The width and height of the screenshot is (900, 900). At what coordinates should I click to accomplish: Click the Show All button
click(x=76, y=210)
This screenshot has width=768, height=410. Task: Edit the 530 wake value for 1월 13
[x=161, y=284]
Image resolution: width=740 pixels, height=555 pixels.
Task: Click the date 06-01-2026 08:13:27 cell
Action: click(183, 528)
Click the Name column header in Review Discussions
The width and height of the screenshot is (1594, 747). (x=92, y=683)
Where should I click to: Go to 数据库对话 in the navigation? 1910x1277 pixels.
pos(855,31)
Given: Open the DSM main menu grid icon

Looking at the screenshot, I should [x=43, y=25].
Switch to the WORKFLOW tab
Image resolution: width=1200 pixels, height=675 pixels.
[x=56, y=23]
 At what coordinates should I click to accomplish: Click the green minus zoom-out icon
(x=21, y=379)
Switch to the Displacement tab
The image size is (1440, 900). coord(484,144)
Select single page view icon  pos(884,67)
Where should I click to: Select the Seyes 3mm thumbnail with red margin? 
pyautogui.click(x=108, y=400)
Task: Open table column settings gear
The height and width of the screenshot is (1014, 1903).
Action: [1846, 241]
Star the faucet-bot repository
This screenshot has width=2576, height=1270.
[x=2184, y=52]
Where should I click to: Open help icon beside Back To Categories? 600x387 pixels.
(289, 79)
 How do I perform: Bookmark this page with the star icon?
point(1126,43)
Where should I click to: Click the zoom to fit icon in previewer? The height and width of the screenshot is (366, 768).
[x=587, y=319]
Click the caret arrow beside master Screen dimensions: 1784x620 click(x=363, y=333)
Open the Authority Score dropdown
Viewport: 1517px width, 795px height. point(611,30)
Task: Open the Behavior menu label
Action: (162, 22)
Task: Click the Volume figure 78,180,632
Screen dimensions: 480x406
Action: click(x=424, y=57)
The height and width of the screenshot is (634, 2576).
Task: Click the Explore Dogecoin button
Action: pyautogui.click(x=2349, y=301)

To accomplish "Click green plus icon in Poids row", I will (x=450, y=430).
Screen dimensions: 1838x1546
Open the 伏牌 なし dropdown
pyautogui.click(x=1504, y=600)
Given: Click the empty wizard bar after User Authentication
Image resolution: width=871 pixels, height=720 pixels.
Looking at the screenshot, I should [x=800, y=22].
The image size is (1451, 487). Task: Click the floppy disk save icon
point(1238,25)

——

**The task**
Reprint the whole listing above exactly.

**Task solution**
The width and height of the screenshot is (900, 900). At what coordinates should I click to accomplish: Click the Show All button
click(x=76, y=210)
This screenshot has width=768, height=410. Task: Edit the 530 wake value for 1월 13
[x=161, y=284]
Image resolution: width=740 pixels, height=555 pixels.
Task: Click the date 06-01-2026 08:13:27 cell
Action: click(183, 528)
Click the Name column header in Review Discussions
The width and height of the screenshot is (1594, 747). (x=92, y=683)
Where should I click to: Go to 数据库对话 in the navigation? 1910x1277 pixels.
pos(855,31)
Given: Open the DSM main menu grid icon

Looking at the screenshot, I should [x=43, y=25].
Switch to the WORKFLOW tab
Image resolution: width=1200 pixels, height=675 pixels.
[x=56, y=23]
 At what coordinates should I click to accomplish: Click the green minus zoom-out icon
(x=21, y=379)
Switch to the Displacement tab
The image size is (1440, 900). coord(484,144)
Select single page view icon  pos(884,67)
Where should I click to: Select the Seyes 3mm thumbnail with red margin? 
pyautogui.click(x=108, y=400)
Task: Open table column settings gear
The height and width of the screenshot is (1014, 1903).
Action: [1846, 241]
Star the faucet-bot repository
This screenshot has width=2576, height=1270.
[x=2184, y=52]
Where should I click to: Open help icon beside Back To Categories? 600x387 pixels.
(289, 79)
 How do I perform: Bookmark this page with the star icon?
point(1126,43)
Where should I click to: Click the zoom to fit icon in previewer? The height and width of the screenshot is (366, 768).
[x=587, y=319]
Click the caret arrow beside master Screen dimensions: 1784x620 click(x=363, y=333)
Open the Authority Score dropdown
Viewport: 1517px width, 795px height. point(611,30)
Task: Open the Behavior menu label
Action: (162, 22)
Task: Click the Volume figure 78,180,632
Screen dimensions: 480x406
Action: click(x=424, y=57)
The height and width of the screenshot is (634, 2576).
Task: Click the Explore Dogecoin button
Action: pyautogui.click(x=2349, y=301)

To accomplish "Click green plus icon in Poids row", I will (x=450, y=430).
Screen dimensions: 1838x1546
Open the 伏牌 なし dropdown
pyautogui.click(x=1504, y=600)
Given: Click the empty wizard bar after User Authentication
Image resolution: width=871 pixels, height=720 pixels.
Looking at the screenshot, I should [x=800, y=22].
The image size is (1451, 487). Task: Click the floppy disk save icon
point(1238,25)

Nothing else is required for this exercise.